Ah, good find. That kind of explains everything, then, I think. ;)

> > I'm not sure what "small enough" we can rely on, though. Really it is
> > the interplay between poll() and write() that we care about here. We
> > would like to know at what point poll() will tell us it's OK to write().
> > But we don't know what the OS thinks of that.
> 
> Based on the output above I think Linux' poll() won't consider a pipe
> writable that has less than PIPE_BUF (4096) available bytes.

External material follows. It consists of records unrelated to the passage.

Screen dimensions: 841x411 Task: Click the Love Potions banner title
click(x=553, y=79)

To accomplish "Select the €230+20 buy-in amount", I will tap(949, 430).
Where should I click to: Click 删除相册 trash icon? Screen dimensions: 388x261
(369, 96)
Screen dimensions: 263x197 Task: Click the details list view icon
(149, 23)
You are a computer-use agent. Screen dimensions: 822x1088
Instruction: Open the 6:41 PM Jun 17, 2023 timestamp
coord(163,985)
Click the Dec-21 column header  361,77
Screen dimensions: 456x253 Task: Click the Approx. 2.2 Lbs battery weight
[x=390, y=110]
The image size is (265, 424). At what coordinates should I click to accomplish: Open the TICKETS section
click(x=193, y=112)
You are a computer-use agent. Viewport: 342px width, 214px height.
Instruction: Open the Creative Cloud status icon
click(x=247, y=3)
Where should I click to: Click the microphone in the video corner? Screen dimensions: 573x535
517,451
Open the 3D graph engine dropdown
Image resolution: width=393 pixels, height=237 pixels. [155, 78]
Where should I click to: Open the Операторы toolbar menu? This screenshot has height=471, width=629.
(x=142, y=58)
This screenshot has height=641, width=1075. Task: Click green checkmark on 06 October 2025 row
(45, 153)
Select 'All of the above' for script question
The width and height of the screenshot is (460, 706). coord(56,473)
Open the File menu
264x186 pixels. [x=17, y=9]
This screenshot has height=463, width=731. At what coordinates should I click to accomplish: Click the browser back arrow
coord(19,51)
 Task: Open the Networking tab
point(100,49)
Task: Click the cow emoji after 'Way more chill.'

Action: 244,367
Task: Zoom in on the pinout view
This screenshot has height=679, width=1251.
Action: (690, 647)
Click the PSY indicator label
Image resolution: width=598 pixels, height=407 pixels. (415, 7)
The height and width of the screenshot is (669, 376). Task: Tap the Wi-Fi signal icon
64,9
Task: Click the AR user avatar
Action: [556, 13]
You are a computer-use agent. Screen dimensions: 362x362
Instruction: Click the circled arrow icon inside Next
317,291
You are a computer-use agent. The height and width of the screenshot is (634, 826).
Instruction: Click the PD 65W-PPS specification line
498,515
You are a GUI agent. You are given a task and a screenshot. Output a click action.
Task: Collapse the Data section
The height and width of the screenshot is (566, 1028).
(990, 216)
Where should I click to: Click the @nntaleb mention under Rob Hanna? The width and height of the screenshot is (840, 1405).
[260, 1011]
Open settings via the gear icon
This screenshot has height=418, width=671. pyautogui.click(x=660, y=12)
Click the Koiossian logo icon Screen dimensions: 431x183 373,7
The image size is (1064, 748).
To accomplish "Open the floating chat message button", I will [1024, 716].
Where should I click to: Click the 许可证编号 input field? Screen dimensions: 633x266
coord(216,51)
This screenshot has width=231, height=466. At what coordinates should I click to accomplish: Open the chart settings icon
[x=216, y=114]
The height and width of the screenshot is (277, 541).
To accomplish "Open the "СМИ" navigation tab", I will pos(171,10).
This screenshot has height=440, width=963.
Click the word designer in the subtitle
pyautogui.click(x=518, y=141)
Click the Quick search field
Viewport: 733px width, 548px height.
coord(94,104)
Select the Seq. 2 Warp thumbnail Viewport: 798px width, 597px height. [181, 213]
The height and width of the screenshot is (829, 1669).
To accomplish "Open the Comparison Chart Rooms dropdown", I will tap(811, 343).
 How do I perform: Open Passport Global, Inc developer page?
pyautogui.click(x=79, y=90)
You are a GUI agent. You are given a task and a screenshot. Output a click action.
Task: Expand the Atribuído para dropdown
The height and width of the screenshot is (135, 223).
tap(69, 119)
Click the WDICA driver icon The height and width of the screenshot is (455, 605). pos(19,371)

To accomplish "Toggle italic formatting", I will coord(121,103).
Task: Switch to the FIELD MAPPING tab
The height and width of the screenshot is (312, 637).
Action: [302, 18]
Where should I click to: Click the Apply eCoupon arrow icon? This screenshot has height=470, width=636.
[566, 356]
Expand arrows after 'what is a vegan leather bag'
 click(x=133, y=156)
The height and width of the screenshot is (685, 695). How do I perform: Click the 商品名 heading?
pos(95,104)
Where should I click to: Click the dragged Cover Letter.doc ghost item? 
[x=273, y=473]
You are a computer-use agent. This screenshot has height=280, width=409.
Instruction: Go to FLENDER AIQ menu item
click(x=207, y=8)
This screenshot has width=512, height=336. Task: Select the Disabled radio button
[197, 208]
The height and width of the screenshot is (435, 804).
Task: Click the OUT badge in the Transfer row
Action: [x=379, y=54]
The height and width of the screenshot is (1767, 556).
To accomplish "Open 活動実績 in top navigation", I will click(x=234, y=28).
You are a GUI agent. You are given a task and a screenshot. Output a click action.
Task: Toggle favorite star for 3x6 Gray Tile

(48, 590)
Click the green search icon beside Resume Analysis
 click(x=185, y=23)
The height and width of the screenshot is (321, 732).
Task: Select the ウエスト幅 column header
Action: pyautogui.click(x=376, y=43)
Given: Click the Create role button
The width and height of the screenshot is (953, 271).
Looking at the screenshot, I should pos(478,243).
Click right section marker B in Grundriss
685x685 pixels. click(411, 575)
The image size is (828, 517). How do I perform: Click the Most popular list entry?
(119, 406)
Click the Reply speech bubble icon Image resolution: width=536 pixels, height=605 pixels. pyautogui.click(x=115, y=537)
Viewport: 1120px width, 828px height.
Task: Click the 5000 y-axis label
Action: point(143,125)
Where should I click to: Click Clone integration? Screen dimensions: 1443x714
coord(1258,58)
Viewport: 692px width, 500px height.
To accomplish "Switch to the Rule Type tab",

Right, that makes sense. It would have to in order to meet the atomicity
requirement for write(), but still always make forward progress for each
write().

> Perhaps we should take the advice about PIPE_NOWAIT in the docs serious
> and use overlapping (asynchronous) writes on Windows instead.  This
> would mean reimplementing the whole pipe_command() with Windows API
> commands, I imagine.

I wouldn't be opposed to that, in the sense that it's supposed to be a
black box to the caller, and it's relatively small in size. But I think
we're pretty close to having something usable without that, so I'd like
to pursue a smaller fix in the interim.

> Avoiding xwrite() in pump_io_round() on top lets the test suite
> finish successfully.

That makes sense. We end up busy-looping between poll() and write()
while we wait for our read descriptor to become available. But if poll()
doesn't block, that's the best we can do.